The Irish Times view: Passing the parcel on flood cover

Response of insurance industry is self-protective, particularly in relation to demountable flood-defences

 

When under pressure, politicians usually promise more than they can deliver. It goes with their chosen image as “fixers”; people who can manipulate the system in favour of clients. But when company profits are involved, that pretence is sharply exposed. It happened when the Government attempted to pressurise the banks into reducing their lending rates. More recently the insurance industry told Taoiseach Enda Kenny it will not provide blanket cover for flooding risks. Few people had expected that it would.

Why do politicians do it? It may be a case of “pass the parcel”, where complaints from the public concerning financial gouging or unfair practices are formally raised with the offending institutions. If nothing else, this can reduce political pressure. In the case of the insurance industry, however, it also generated baseline information on the extent of cover available, while signalling the beginning of a negotiating process.

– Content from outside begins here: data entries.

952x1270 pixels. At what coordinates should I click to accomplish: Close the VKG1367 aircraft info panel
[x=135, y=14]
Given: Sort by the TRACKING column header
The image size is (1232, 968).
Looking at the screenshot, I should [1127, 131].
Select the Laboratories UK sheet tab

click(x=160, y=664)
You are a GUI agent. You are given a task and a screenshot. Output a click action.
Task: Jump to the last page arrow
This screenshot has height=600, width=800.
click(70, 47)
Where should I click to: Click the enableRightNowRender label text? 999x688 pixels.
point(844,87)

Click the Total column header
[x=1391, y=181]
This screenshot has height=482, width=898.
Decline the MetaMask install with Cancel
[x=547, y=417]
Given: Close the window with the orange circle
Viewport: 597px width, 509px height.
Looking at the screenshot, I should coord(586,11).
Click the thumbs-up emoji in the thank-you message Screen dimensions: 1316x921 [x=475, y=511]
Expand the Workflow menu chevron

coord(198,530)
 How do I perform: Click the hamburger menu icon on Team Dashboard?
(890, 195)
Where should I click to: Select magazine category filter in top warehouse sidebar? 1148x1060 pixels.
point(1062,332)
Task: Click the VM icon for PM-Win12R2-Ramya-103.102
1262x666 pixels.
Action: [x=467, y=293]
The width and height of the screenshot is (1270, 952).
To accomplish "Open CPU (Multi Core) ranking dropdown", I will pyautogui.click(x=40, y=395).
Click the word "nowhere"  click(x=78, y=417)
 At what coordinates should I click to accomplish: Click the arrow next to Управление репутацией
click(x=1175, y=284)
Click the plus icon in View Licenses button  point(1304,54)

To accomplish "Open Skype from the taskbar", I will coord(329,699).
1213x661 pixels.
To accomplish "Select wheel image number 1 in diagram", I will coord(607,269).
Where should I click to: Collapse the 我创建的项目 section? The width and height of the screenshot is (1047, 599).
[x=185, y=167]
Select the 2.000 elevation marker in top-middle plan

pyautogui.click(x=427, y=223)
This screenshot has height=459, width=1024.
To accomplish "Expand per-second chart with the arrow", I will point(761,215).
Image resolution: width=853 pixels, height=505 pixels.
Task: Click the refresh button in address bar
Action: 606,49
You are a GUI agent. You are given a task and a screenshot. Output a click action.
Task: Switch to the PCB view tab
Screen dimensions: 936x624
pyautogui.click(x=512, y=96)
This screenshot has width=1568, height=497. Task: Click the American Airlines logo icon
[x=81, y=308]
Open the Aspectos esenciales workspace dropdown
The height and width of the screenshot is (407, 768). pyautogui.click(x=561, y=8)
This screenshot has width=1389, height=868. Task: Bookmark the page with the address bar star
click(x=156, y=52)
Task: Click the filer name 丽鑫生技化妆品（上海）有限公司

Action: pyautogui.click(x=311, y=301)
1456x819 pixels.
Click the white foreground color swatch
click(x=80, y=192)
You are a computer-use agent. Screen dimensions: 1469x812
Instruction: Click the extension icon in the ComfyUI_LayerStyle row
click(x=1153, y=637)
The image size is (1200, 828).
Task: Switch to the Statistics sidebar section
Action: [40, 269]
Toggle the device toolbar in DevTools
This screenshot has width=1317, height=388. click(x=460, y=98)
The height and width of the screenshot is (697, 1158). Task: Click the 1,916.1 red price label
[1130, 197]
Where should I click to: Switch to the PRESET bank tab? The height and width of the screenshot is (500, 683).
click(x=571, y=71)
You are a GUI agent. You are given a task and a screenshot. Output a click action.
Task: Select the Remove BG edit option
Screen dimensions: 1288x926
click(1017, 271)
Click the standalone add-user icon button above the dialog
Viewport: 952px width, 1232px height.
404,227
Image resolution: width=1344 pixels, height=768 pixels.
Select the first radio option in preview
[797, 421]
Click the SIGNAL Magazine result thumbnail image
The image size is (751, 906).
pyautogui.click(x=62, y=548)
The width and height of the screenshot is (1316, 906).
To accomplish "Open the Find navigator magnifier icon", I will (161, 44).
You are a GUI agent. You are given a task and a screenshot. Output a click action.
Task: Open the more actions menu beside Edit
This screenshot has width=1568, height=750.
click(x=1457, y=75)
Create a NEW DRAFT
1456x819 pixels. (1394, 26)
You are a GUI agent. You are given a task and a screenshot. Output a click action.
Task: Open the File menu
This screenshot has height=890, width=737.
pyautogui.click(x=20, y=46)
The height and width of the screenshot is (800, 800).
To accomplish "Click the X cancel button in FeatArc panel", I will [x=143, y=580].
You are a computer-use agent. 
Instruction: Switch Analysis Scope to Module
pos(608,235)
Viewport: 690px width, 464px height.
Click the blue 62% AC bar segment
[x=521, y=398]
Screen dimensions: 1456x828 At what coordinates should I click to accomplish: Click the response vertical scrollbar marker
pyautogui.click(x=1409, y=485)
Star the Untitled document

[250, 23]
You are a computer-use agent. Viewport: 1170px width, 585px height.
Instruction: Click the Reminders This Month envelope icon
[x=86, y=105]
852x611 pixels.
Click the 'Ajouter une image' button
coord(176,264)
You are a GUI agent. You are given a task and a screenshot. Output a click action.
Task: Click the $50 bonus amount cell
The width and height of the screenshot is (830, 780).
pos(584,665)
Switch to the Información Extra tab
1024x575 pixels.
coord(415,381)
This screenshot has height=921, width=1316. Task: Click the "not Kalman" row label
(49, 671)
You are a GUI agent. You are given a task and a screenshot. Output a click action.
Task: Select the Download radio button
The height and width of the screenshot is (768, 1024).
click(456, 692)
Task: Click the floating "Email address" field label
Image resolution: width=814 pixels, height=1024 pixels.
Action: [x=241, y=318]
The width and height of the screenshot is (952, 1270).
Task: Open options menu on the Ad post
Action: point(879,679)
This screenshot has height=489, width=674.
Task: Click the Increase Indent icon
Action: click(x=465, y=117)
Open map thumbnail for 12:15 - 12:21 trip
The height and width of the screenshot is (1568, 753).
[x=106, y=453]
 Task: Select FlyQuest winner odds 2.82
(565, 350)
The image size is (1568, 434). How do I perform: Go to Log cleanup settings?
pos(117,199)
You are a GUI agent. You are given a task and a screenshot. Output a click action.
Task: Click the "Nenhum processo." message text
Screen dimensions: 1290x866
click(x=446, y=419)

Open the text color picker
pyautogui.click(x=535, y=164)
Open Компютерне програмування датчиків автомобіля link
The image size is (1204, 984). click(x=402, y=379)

The response of the industry was self-protective, particularly in relation to demountable flood-defences, where only 78 per cent of insured homes were covered for flood risks, compared to 89 per cent in fixed-defence areas. Both of those figures are too low and should be improved given the amount of public money that has been spent on protection in those areas. Global warming has greatly increased the risk of winter flooding. But, just because a home is located near water should not automatically exclude it from cover, particularly if defences have been put in place.

The meat in this particular sandwich involves a proposal to establish a State-supported compensation scheme – similar to that which exists in the UK – for people unable to secure flood insurance. The industry has offered to explore this option with the Government. Such a scheme may form part of a wider agenda that will include advance warning mechanisms; coordinated response plans and additional hard and soft engineering works to minimise flood impact. It represents another costly and controversial body of work for an incoming government.